====== Provided records
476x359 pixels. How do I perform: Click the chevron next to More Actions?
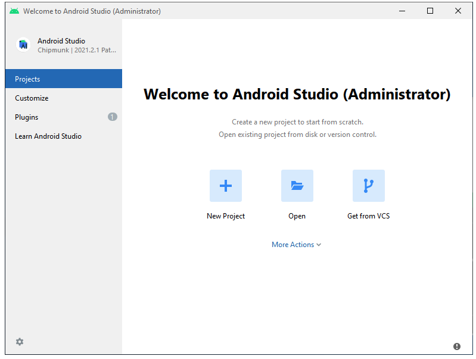coord(319,245)
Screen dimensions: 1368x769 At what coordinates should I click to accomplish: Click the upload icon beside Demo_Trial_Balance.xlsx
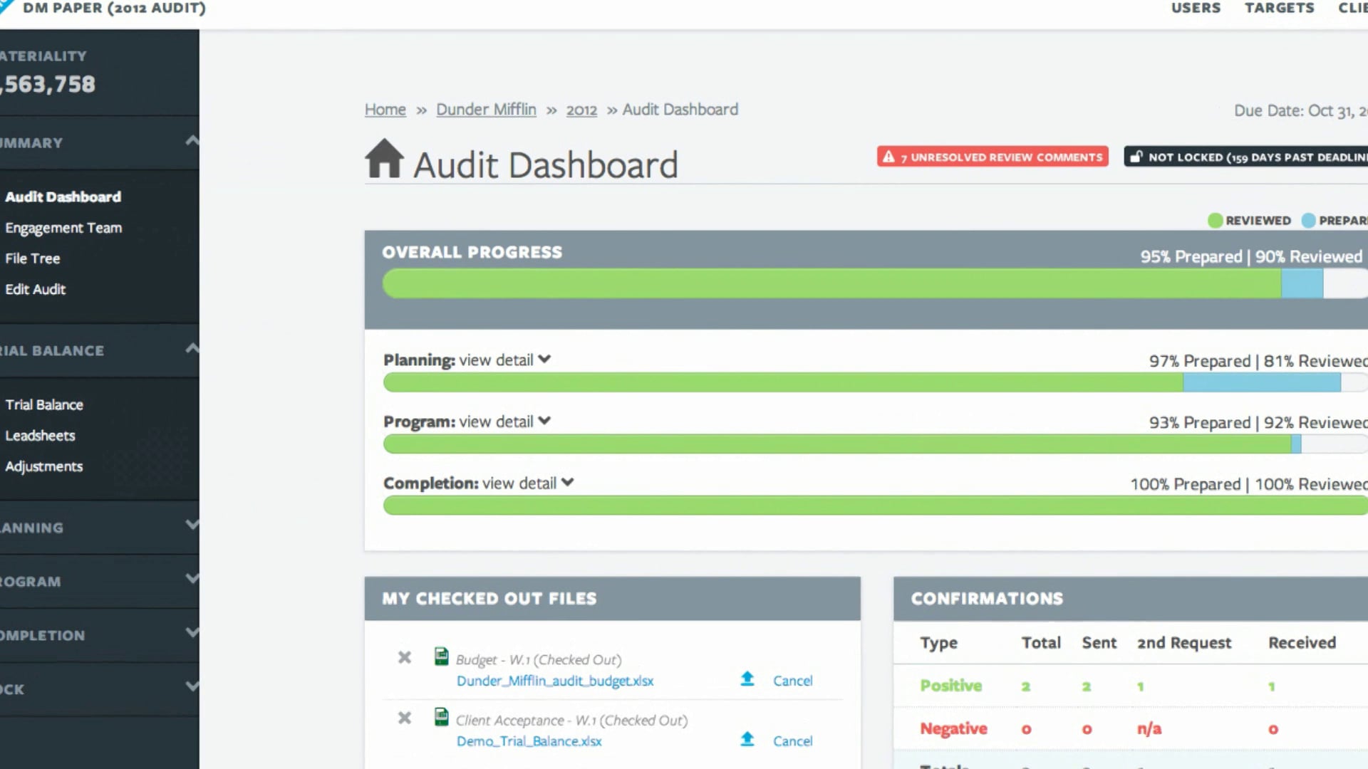click(x=747, y=740)
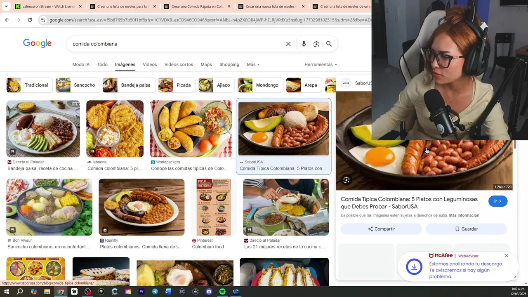Expand the Herramientas tools dropdown

pos(321,64)
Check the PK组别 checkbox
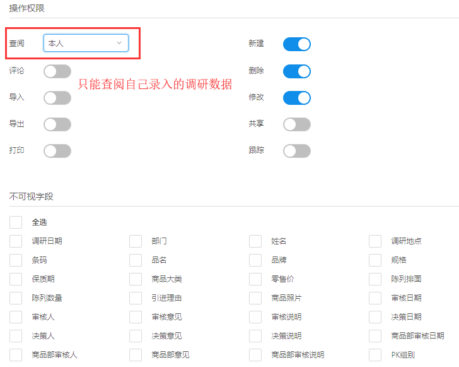This screenshot has height=367, width=459. click(x=375, y=355)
============
#### Work to complete
Reproduce the records word for word, starting at the beginning of the records and ending at the line that contains "coord(319,245)", with both ends included. Omit the pictures from your answer.

#### Exercise result
476x359 pixels. How do I perform: Click the chevron next to More Actions?
coord(319,245)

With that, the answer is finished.